• To do: Repeat the records below word for word, but start at the line that contains "This screenshot has width=1064, height=559.", stop after the last line, and include nothing else.

+ + + +

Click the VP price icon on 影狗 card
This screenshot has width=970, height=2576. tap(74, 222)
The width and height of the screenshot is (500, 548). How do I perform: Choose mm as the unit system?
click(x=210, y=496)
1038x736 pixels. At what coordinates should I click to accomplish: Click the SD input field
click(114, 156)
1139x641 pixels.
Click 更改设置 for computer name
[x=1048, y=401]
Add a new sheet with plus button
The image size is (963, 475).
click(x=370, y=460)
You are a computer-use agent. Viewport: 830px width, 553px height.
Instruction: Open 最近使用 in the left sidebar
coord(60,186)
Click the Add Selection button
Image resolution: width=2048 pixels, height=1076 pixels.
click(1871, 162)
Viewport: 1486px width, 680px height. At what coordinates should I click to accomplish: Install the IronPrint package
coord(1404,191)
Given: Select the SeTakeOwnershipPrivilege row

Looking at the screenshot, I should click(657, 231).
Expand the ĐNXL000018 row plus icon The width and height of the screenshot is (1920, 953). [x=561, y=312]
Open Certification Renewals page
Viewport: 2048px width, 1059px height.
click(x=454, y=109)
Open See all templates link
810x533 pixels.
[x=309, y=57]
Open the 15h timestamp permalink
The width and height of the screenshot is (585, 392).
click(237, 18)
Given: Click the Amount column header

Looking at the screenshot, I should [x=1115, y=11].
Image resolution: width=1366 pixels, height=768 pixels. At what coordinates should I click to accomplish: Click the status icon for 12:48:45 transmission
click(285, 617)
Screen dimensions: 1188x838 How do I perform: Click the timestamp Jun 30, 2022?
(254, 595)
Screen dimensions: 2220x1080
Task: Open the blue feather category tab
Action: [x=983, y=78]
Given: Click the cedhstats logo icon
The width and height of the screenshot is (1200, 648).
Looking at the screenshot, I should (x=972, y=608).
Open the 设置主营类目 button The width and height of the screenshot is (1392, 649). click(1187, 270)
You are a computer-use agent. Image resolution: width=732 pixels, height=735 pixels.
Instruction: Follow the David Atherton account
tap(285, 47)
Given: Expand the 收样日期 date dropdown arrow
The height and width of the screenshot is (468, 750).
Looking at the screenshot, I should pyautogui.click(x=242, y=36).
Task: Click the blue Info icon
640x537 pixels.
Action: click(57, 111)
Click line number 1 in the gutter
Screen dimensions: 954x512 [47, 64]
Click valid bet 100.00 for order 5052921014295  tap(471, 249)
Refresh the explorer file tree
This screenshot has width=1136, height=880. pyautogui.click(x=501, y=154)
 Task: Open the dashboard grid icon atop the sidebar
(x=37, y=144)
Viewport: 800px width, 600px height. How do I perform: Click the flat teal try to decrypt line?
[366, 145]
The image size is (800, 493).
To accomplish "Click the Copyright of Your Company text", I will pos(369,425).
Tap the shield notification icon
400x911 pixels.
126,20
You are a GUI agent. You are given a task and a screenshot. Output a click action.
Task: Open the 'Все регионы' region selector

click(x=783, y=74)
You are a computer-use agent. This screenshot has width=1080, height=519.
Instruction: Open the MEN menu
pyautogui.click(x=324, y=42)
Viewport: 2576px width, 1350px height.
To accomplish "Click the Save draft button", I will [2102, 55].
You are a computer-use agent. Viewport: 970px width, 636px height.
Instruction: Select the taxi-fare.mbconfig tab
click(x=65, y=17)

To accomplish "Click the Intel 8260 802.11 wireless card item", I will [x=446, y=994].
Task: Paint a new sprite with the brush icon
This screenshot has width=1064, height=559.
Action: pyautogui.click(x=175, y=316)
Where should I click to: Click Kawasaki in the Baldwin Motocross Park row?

+ + + +

• Exercise answer:
This screenshot has width=1064, height=559.
Action: pyautogui.click(x=175, y=316)
Where should I click to: Click Kawasaki in the Baldwin Motocross Park row?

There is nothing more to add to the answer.